The health and social care system remains a target for cybercriminals. The 2023 Cyber Security Strategy for Health and Adult Social Care sets out a plan to promote cyber resilience across the sector by 2030.


The reasonable worst-case scenario would involve significant systemic service disruption due to ransomware moving quickly across the health and care IT estate. Systems would become inaccessible and organisations would move to offline services. Data loss would be widespread across the affected estate, with data also compromised and/or stolen. Some data would be unrecoverable from backups. At least 50% of the estate would be infected with ransomware, but 100% of the estate would be impacted as systems move offline and/or data loss or compromise is experienced. The impacts would be felt immediately, for example cancelled appointments, delays to medical procedures and tests, and A&E diversions.

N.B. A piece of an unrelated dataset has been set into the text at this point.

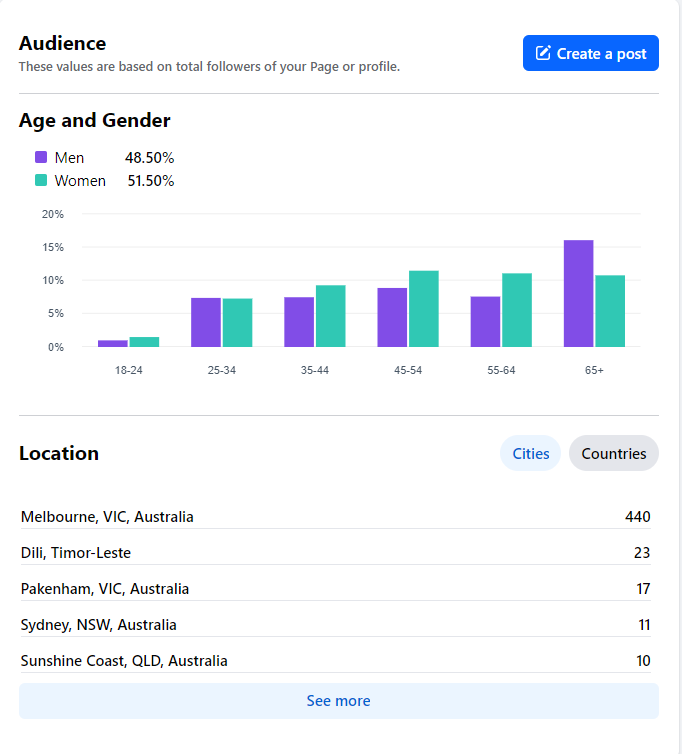Switch to the Cities tab
The height and width of the screenshot is (754, 682).
530,453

Therefore an outage could potentially have immediate direct clinical care impacts on patients, as well as cause harm. The second-order impacts are likely to manifest themselves increasingly over time, as the delays and cancellations would mean medical conditions worsen or are not diagnosed promptly.

Key assumptions

The assessment is based on the WannaCry incident (2017), which was a global attack. This impacted approximately 30% of NHS Trusts and lasted 4 days before the ransomware ‘kill switch’ was identified, allowing the system to start coming back online.


A cyber attack specifically targeting NHS systems, which will be more severe if the intent is to create disruption. We have already seen ransomware targeting healthcare systems around the world, for example the Health Service Executive in Ireland suffered an attack in May 2021. Although the decryption keys were offered free of charge by the attackers, they still requested a ransom be paid to prevent publication of stolen data.

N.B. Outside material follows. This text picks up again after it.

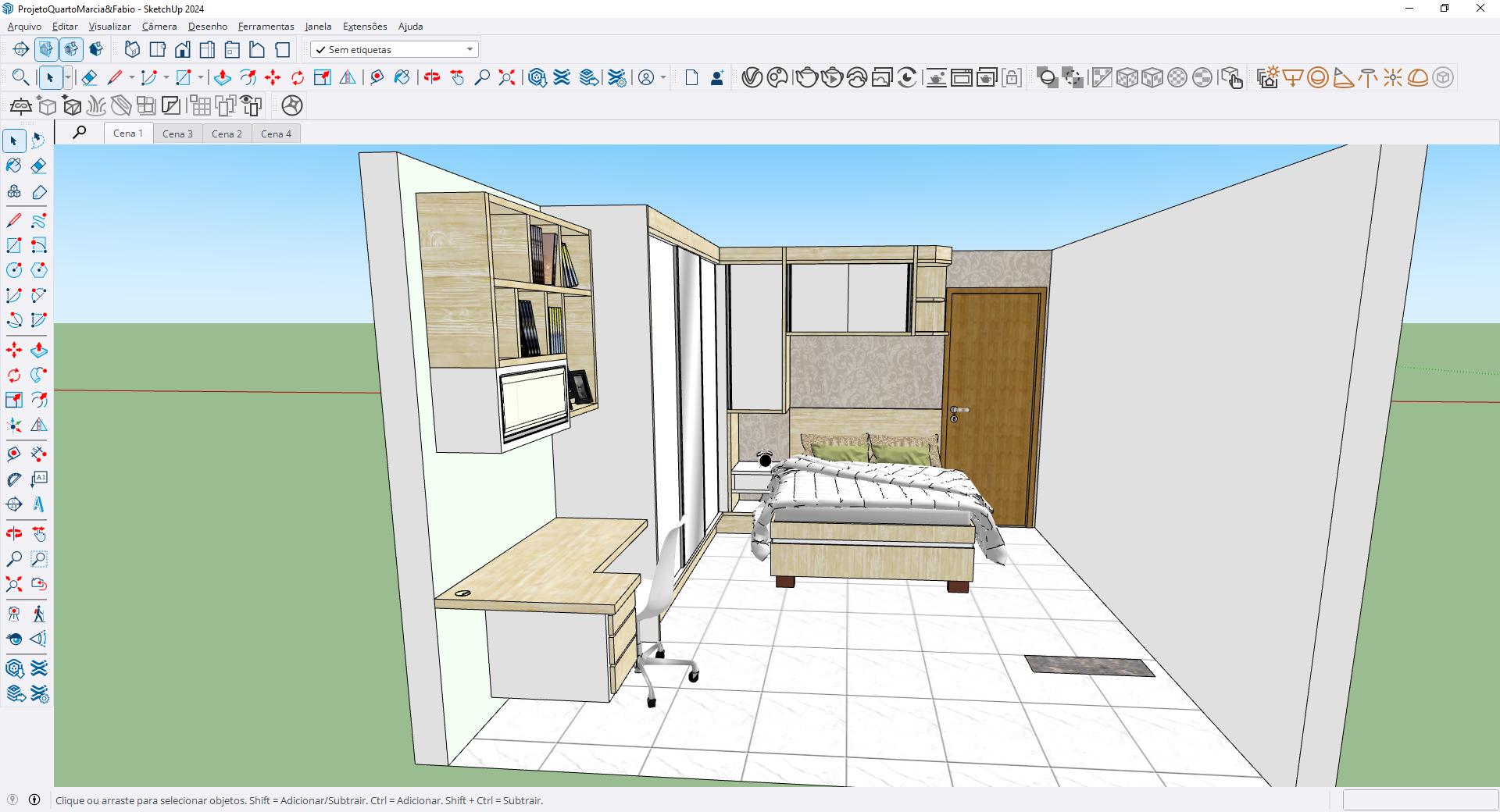
Task: Open the Make Component tool
Action: point(14,192)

Response capability requirements

Additional staff to handle paper records (during and after the incident), communications team to provide public and responders with clear information, and, possibly, third-party IT support depending on the type and severity of the incident. A Cyber Incident Response Retainer has been established to cover key national systems and address the immediate impacts of incidents


There is likely to be a long recovery time with elective care backlogs lasting months to years. Return to normal service use is characterised by a phased return of priority service functions over several months to years. This is dependent on the type of attack and the different levels of resilience across the cyber system, meaning the most resilient NHS Trusts may come online sooner but will need to handle cases from nearby NHS Trusts that are slower to return to online systems.